Photons from the sky pass through the aperture at a downward angle, and photons from the ground pass through at an upwards angle. Thus even if the aperture was reduced to the size of a single photon, multiple photons would pass through that aperture, all at various angles. And over time, yes, the entire scene would still be recorded.

This is actually the whole premise of the Aperture in the first place. The aperture is always small and round, while the film behind it is large and square. And yet we end up, not with a tiny round image recorded on the film, but a complete large exposure.

@hood_kauai
So when aperture is smaller it only passes smaller photons, so image is dimmer, right? Your comment still doesn't explain why image is dimmer, not clipped.

Sorry, I neglected to cover that point.

No matter how tiny the aperture, as long as light is allowed to pass through it at various angles, you will still (eventually) end up with a full-size exposure. No clipping will take place.

As to dimness, an aperture only one photon wide will allow fewer photons to pass though (per second) than an aperture two photons wide. Thus the smaller the aperture, the less light is allowed to pass through during the exposure time, and the darker the image becomes.

This is why a small aperture, exposed longer, can produce similar results to a larger aperture that was exposed shorter (less light over a longer period of time, versus more light over a shorter period of time).

Interesting side note: The larger the aperture, the more angles light can come in from any given source in the field of view. This results in "noise" that makes the picture blurry. Hence, smaller apertures result in sharper pictures and more depth of focus, because the "noise" is reduced.

Think of it this way: Say you have an object an apeture and a piece of film the light from the top of the object travels tovard the apeture passes through no matter the size and crisscrosses the light from the bottum of the object the image on the film is upsidedown. Beacuse the light croses itself it all fits through the hole no matter how small it is. Remember that light is hitting all the object and is radiating off the object in evory direction at the same time, the apature allows the light at the correct angles to pass through cross and hit the film (the light path is like an x)light at the wrong angles misses and just hits the camera, appature material, photographer, etc. Also if you stand at a window you can see everything out there, if you back away you can't but all that light is stil coming through the window it's just converging and will eventually cross. You can't see it beacuse you are passed the point that the light crosses and in order to see the inverted image your eye would have to be the size of a building. Try cuting a shape out of paper, take another piece of paper and make a pinhole in it in a dark room shine a flashlight behind the cutout, move the pinhole paper between the shape with the light behind it and the wall and if you can agust it right you can project an upsidown image in the wall.

Information shown

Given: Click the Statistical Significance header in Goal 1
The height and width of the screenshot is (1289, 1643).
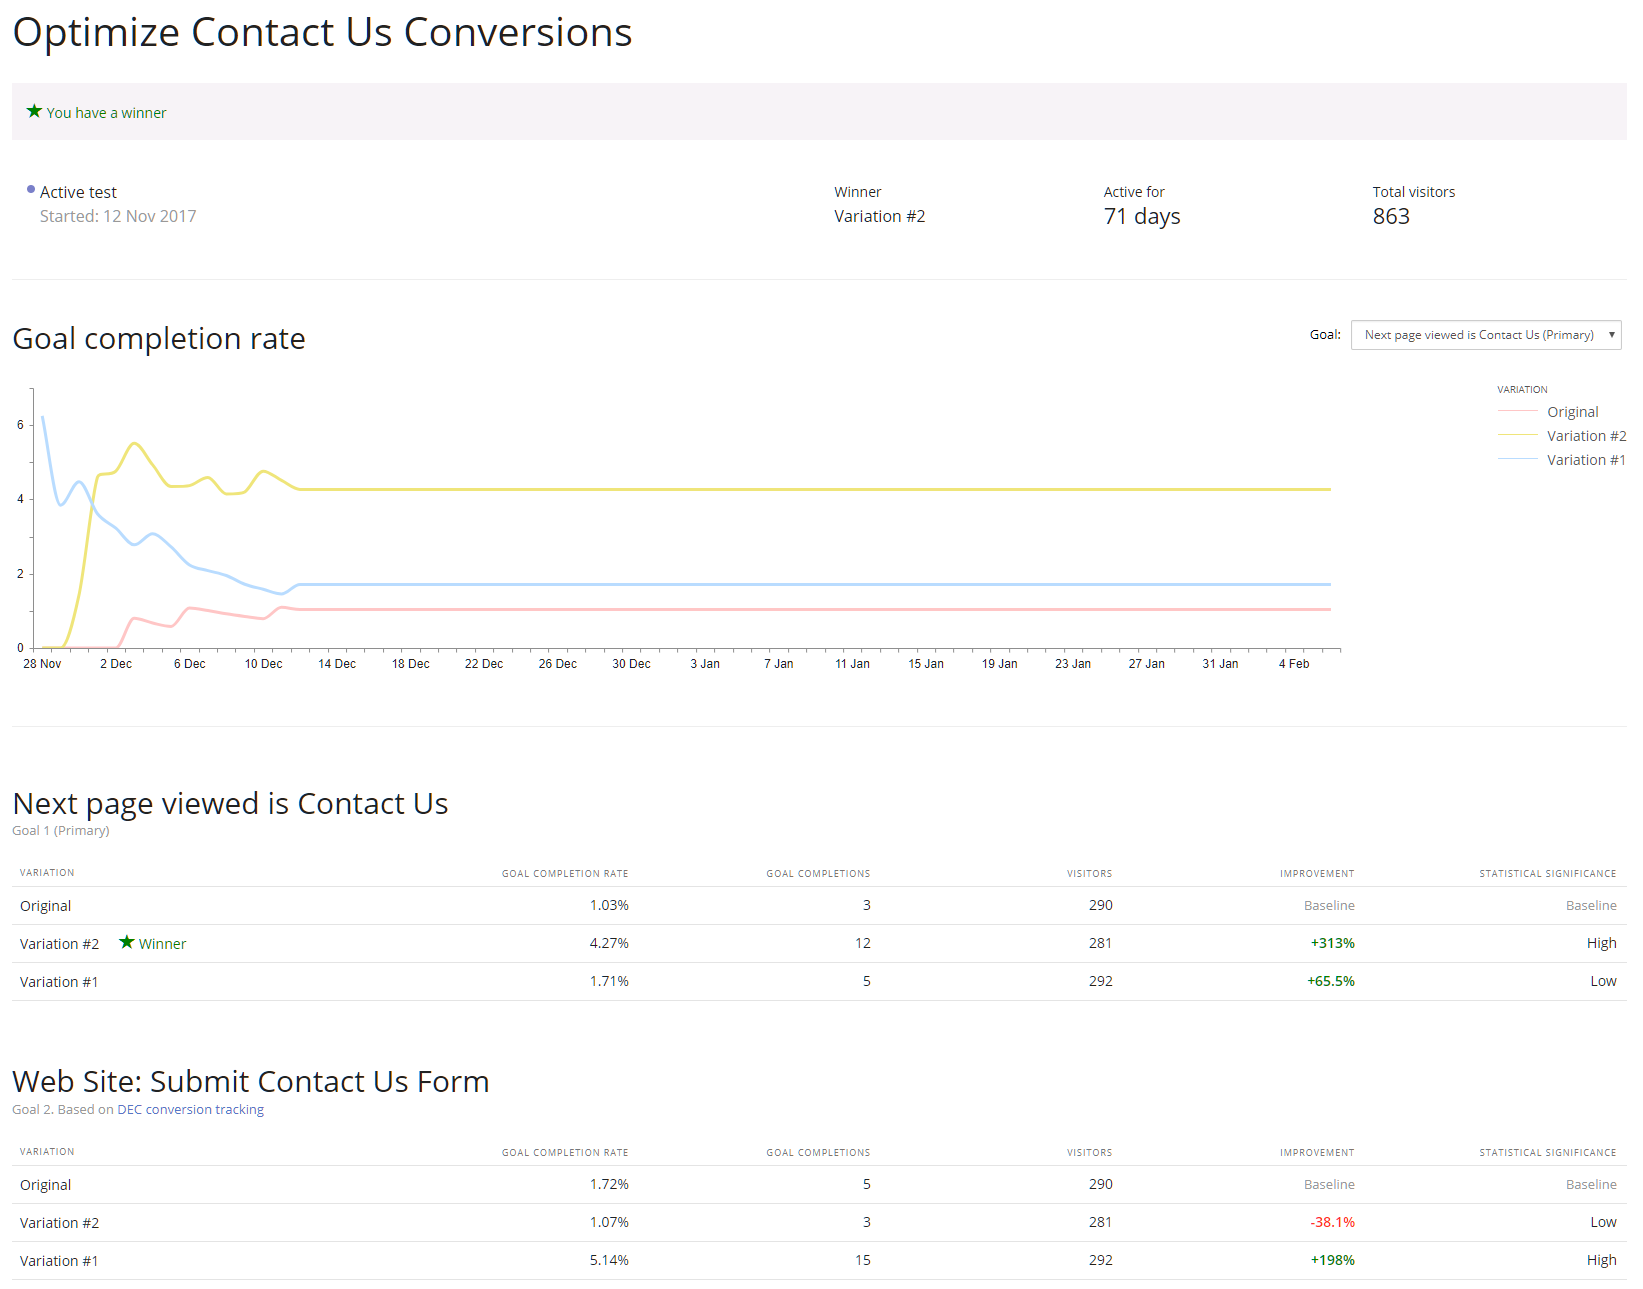Looking at the screenshot, I should 1547,873.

Task list
**A.** Summarize the aperture discussion in two sentences.
**B.** In the aperture discussion, what happens to the image as the aperture gets smaller?
**C.** Rewrite the paragraph of the aperture discussion that begins "Interesting side note" as a short bulleted list.

Solutions in order
**A.** Because light passes through an aperture at many angles, even a very small aperture records the full scene without clipping. A smaller aperture lets fewer photons through per second, so the image is darker, though a longer exposure can make up for this, and smaller apertures also give sharper pictures with more depth of focus.

**B.** The image gets darker, because less light passes through during the exposure time.

**C.**
- A larger aperture lets light from any source in the field of view enter at more angles.
- This creates "noise" that makes the picture blurry.
- Smaller apertures reduce this noise, giving sharper pictures and more depth of focus.